Ator veterano, Roney Villela - 59 anos na época da filmagem -, encarna aqui seu primeiro protagonista no cinema, e com muito brilho - e que lhe valeu a premiação como a melhor interpretação masculina no festival norte-americano Infinitto Film, depois de ter tido sua première internacional no festival de Roterdã (Holanda). Não é simples encarnar este Raul, que depende de trabalhos precários para sobreviver pobremente. Ele ora trabalha numa barraca de peixe no mercado São José, em Recife, ora numa oficina mecânica, afogando na bebida as humilhações cotidianas e as frustrações, como não poder publicar seus escritos aflitos, desesperados e cheios de vida.
 
Três mulheres habitam este filme tão impregnado de humanidade vulnerável e profundamente realista.

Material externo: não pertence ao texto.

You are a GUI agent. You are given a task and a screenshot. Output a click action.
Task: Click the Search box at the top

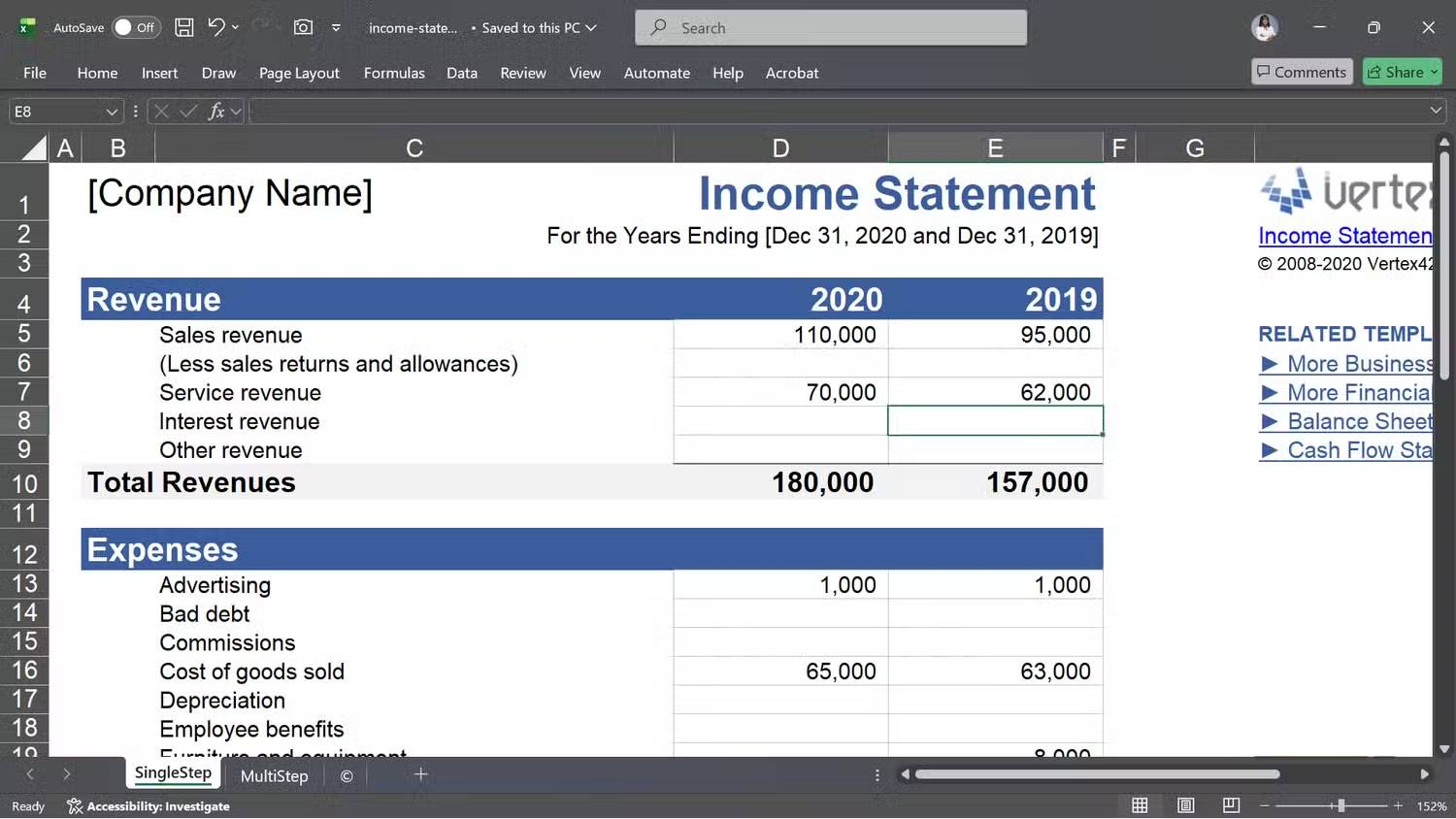[x=830, y=27]
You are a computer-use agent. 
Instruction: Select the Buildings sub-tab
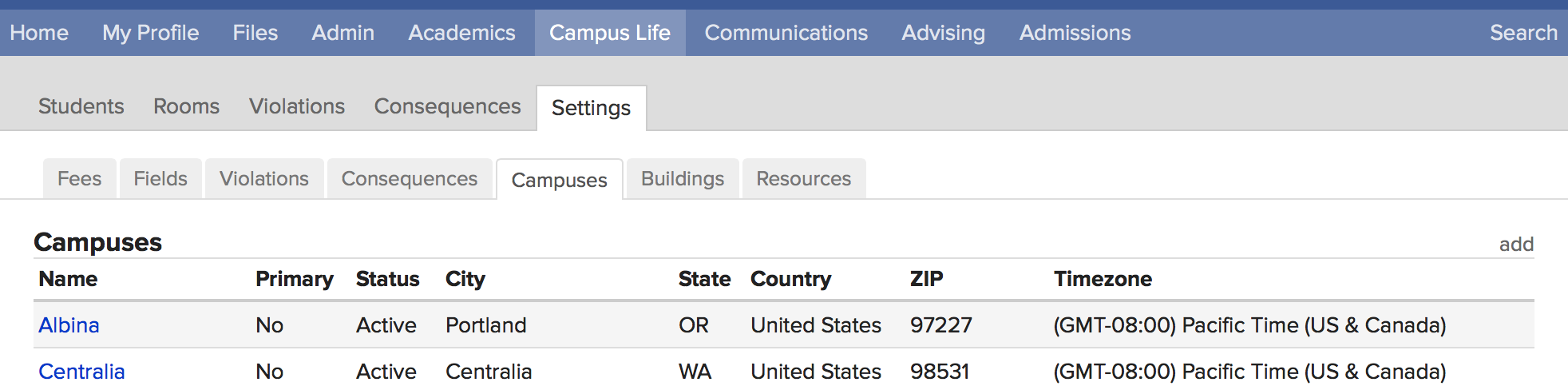[x=682, y=179]
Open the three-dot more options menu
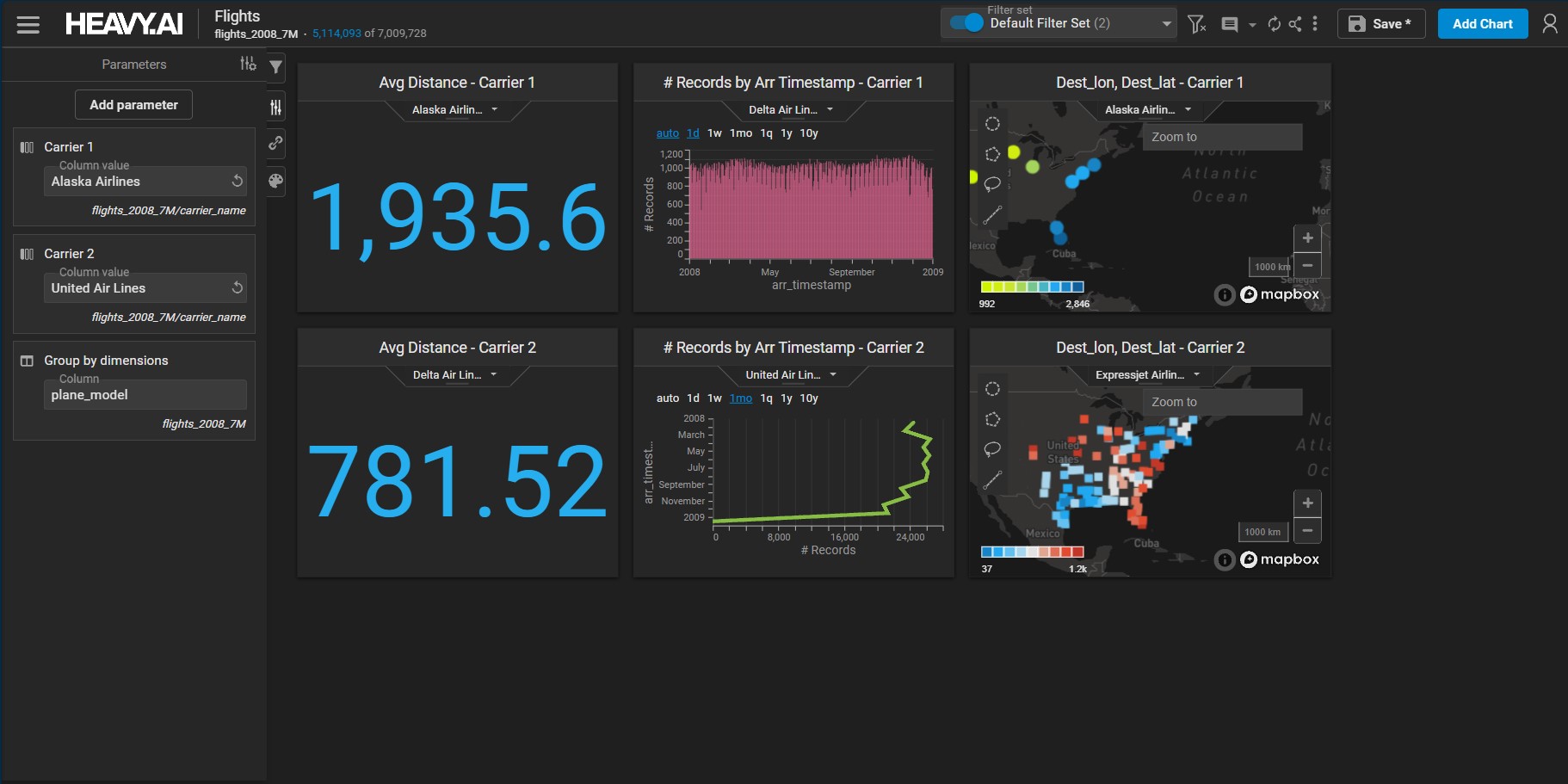This screenshot has width=1568, height=784. [x=1315, y=24]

A primeira delas, Lígia (Mariana Nunes), que há anos divide com Raul uma ligação que tanto os sustenta como afunda no mesmo desespero, na mesma falta de perspectivas, na mesma bebida, que alimenta uma falsa alegria tanto quanto entorpece.Mas este é um grande amor. Não um amor romântico clássico, que apara todas as arestas, mas um que esbarra nelas todas, sangra, dói e se reconstitui, de algum modo, lambendo o sal das feridas. Até que um dia, não mais.
 
A jovem Cássia (Endi Vasconcelos, estreando no cinema) é a segunda mulher que entra na vida de Raul, por acidente, a contragosto dele. Ela é jovem, intempestiva, atraída por homens mais velhos e manipuladora deles, mas ele resiste, paternalmente, a este assédio dela. Neste relacionamento, emerge mais clara ainda a empatia de Raul, seu afeto, seu cuidado pelas pessoas à sua volta, um traço que a expressão dolorida de Roney Villela entrega com precisão e sutileza.
 
Ainda uma outra mulher, Inês (Rita Carelli), passa pela vida de Raul, encarnando com mais vigor a presença da morte, que percorre todo o filme mas que não o torna sinistro, depressivo, como poderia parecer à primeira vista. A morte, nesta história singular, se corresponde com a vida de uma forma mais orgânica do que simplesmente como um corte, um fim brusco, uma destruição de tudo o que veio antes. A arte de Eduardo Morotó na construção deste roteiro (em que contou com a participação, no segmento final, de Rita Carelli) neste aspecto foi admirável, construindo este que é, desde já, um dos filmes mais marcantes do cinema brasileiro dos últimos tempos.